I haven’t been to that church for some time. I grew up, life took me in a different direction. I married and made commitments elsewhere. One day my Mom told me that she had been talking to someone from our old home church and said that there were several people who were concerned that Grandma Daisy might be developing dementia or some other mental unstability. It wouldn’t have been surprising given her age and declining health. I asked her what she was doing that they would think that. She told me that Granny was getting up in church, shouting, singing, clapping her hands. I looked at her in amazement. “She’s always done that!” She wasn’t doing anything different, but sadly, that was how much that church had changed, for them to be made uncomfortable by a saint of God obeying the moving of the Spirit and praising her Lord.

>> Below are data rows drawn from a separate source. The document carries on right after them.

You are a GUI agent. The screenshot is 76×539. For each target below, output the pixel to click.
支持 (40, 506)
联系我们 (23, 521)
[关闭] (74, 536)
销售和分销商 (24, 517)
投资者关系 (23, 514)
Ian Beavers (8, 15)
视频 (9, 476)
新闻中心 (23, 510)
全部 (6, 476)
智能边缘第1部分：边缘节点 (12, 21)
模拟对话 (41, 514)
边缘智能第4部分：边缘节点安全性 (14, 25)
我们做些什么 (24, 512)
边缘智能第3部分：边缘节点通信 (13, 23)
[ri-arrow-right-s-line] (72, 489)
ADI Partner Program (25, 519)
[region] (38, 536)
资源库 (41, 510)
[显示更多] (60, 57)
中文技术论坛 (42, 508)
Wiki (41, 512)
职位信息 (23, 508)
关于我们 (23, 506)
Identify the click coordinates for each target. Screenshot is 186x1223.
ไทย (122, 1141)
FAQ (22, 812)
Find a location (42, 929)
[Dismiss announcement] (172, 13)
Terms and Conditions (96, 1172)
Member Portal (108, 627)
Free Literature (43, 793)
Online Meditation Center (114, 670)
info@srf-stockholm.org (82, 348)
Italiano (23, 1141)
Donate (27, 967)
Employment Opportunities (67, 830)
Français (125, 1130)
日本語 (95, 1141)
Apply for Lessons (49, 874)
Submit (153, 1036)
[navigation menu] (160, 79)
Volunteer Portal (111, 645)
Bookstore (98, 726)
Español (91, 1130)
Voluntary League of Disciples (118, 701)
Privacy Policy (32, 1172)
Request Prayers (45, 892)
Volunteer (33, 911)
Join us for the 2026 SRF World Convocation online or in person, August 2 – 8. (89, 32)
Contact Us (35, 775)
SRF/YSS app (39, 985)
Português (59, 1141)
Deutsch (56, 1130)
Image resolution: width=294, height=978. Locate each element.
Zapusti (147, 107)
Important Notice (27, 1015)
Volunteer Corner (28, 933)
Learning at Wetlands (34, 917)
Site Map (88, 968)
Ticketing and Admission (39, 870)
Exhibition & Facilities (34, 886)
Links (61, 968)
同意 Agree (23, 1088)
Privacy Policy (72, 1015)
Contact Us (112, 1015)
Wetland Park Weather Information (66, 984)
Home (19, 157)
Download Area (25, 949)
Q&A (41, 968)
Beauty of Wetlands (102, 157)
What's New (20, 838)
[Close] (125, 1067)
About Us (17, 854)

Some time later, I can’t remember if it was weeks or a few months, we attended homecoming services at that church. Glenn Mathews, an evangelist that grew up in the church, was speaking, and I always like to go hear him if I have the chance. My family and I went several nights. The messages were really good, as they always are, but each night I left with the nagging feeling something wasn’t right. The service seemed incomplete, unfulfilled, and I couldn’t put my finger on it. Then, the last night, he gave a sermon on being obedient to the Spirit. At the end of the message Granny got up, shouting and clapping and praising God, and that is when I burst into tears. At that moment I knew, when I heard the first “Well, Glory!” that that was what I’d been missing all week. That night the service was complete. I hugged her and thanked her. I was heartbroken to think that this dear saint of God had been bullied by the gossip of those in her church into sitting still and remaining silent when she should have been praising her Lord. That night was like a dam bursting at the seams and spilling forth, and I was grateful to be caught in the raging rapids.
Things will never be the same at that church, and that is a thing to be grieved over. Things will never be the same in this world, and that is something to be concerned for. An age has come to an end.
When my Mom told me that Granny had passed, the first thing that came to mind was Enoch.
And Enoch walked with God: and he was not; for God took him. Genesis 5:24
And I have to wonder if his legacy gives us any indication of what we have to look forward to. Enoch’s son was Methuselah, the oldest man to ever live. Shortly after he died, the Great Flood came on the earth. It was like God was holding off the judgment until his beloved saint passed on. I see a lot of similarity. God does withhold judgment in deference to a saint, but once that saint has gone home, watch out!
What has made Granny’s passing even more bittersweet is that she passed away June 8, one day before the 21st anniversary of my Father’s passing. Their homegoings will be inevitably entwined in my memory from now on. I had been thinking a lot about my Dad this year. How he has now been gone from my life longer than he was in it, though his memory and influence carry on. How sad I am that he never knew his grandson, and more importantly, that his grandson never knew him. So, I carried memories of my Dad, and his loss, to the funeral of Grandma Daisy. But can anyone imagine the jubilee they are having in Heaven right now? Someday we will join them.